This month and throughout the year, PBS presents new programming to commemorate and celebrate African American achievement through powerful documentaries and thought-provoking specials designed to inspire and represent the full range of the American experience.
Tuesday, February 16 and Wednesday, February 17 at 9:00 p.m. on PBS 6, the premiere an intimate series, THE BLACK CHURCH: THIS IS OUR STORY, THIS IS OUR SONG, from executive producer, host and writer Professor Henry Louis Gates, Jr. Featuring interviews from Oprah Winfrey, John Legend, Jennifer Hudson and Bishop Michael Curry, this moving two-part series examines the role of the Church as the site of African American organizing, resilience, autonomy, freedom and solidarity, and uses song to highlight the beliefs and actions that drew African Americans from the violent margins of society to the front lines of change.
On Monday, February 22 at 10 p.m. on PBS 6, audiences will travel back in time to 1968 with “Mr. SOUL!”, a vibrant documentary from INDEPENDENT LENS that chronicles the public television variety show “SOUL!” The film takes a close look at developer and host Ellis Haizlip and the show that celebrated all facets of Black culture and earned critical praise and public support as one of the first platforms to expand the image of African Americans on television.
In addition, PBS will offer new programming examining the fundamental questions of race, segregation and the American spirit. On Monday, February 15 at 9 p.m. on PBS 6, explore the fascinating life of Marian Anderson, the celebrated singer who triumphed at the Lincoln Memorial after being barred from performing at Constitution Hall because she was Black, in AMERICAN EXPERIENCE “Voice of Freedom.” In FINDING YOUR ROOTS “Write My Name in the Book of Life,” airing Tuesday, February 16, at 8 p.m. on PBS 6, Professor Henry Louis Gates, Jr. helps musician Pharrell Williams and filmmaker Kasi Lemons uncover extraordinarily rare first-person accounts of their enslaved ancestors.

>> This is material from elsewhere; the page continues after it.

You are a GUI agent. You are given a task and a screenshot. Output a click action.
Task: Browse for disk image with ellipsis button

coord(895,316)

SAY IT LOUD, from PBS Digital Studios, will also return for a second season this February. Hosted byEvelyn Ngugi of “Evelyn from the Internets,” SAY IT LOUD explores the complexity of the Black experience and finds joy in the many ways Black Americans have influenced American life. The show gives viewers a comedic take on everything from identity and pop culture to Black pride movements and Black Twitter. Also premiering from PBS Digital Studios in February are new episodes from music education series SOUND FIELD, delving into the life of Nigerian musician and activist, Fela Kuti, and “Redlining & Generational Wealth Gap (w.t.),” from the personal finance show TWO CENTS. PBS DIGITAL STUDIOS will also curate a Black History themed playlist featuring wide-ranging topics from some of its most popular series.

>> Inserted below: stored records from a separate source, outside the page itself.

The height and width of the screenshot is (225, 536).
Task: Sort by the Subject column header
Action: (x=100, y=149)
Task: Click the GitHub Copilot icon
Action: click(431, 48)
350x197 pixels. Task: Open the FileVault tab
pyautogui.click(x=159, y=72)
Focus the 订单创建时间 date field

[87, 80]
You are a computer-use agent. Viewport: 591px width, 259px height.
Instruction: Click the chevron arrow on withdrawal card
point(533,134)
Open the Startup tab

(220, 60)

Available on the PBS website, a collection of videos that delve into race and racism in the United States, to educate audiences, as part of its commitment to tell every part of the story. This curated playlist seeks to add historical context on race, to reveal the impact of racism on Black Americans, and to educate Americans on how inequality permeates through society.

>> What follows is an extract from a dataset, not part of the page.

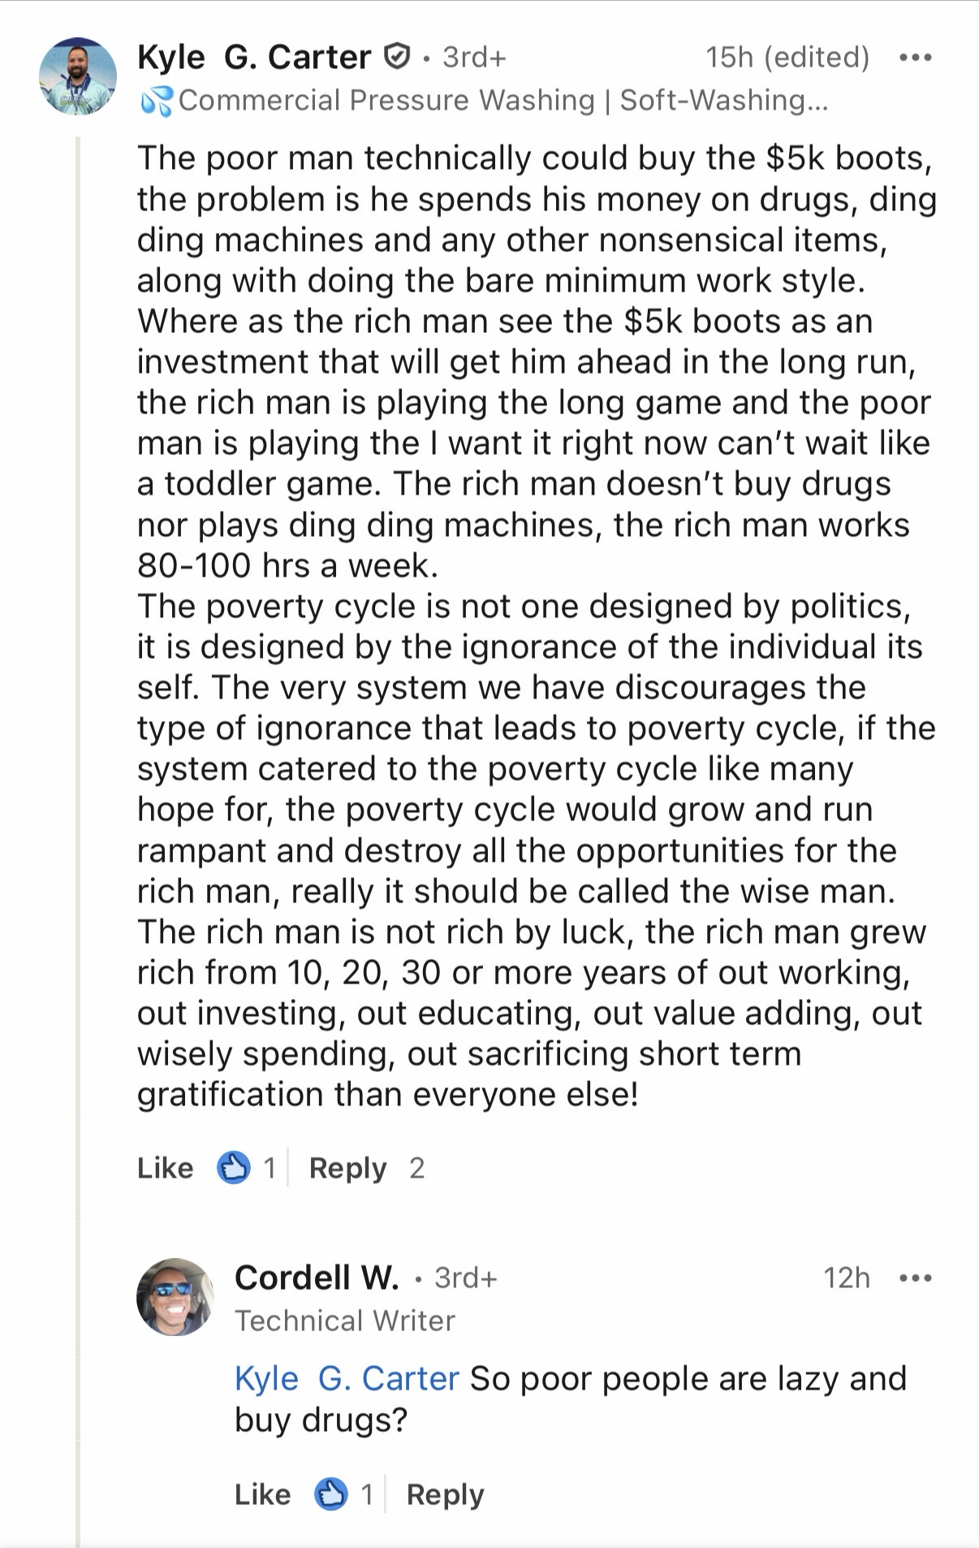979x1548 pixels.
Task: Open Cordell W.'s profile photo
Action: (175, 1297)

PBS Black History Month programming will be available for streaming on all station-branded PBS platforms, including PBS.org and the PBS Video app, available on iOS, Android, Roku, Apple TV, Amazon Fire TV and Chromecast. Station members will be able to view all episodes via AZPM Passport. A full schedule of television programming for the month is available on azpm.org.
Each Saturday and Sunday afternoon in February, NPR 89.1 will feature special Black History Month programming, pre-empting The Ted Radio Hour Saturdays at 1 p.m. and Rick Steves Sundays at 3 p.m. Saturday programs include SAY IT LOUD: Great Speeches on African-American Identity; THE INVENTION OF RACE: The Long History of Racial and Racist Ideas; STAGE OF SEIGE: Mississippi Whites and the Civil Rights Movement; and W.E.B DUBOIS from Philosophy Talk. Sunday programs include WITNESS: BLACK HISTORY MONTH (BBC); HOMEMADE STORIES: THE STRUGGLE IS REAL; CAN DO: STORIES OF BLACK VISIONARIES, SEEKERS, AND ENTREPRENEURS; and MUSIC OF THE CIVIL RIGHTS MOVEMENT. Tune in or stream these programs when they air on radio.azpm.org.
Airing on Classical 90.5 on Sunday, February 6 at 6 p.m., LANGSTON HUGHES: I TOO SING AMERICA: collaborations with composers and musicians, and on Sunday, February 13 at 6 p.m., LIFT EVERY VOICE: songs, stories, and interviews with today’s Black artists and scholars. Full schedules for both NPR 89.1 and Classical 90.5 are available online.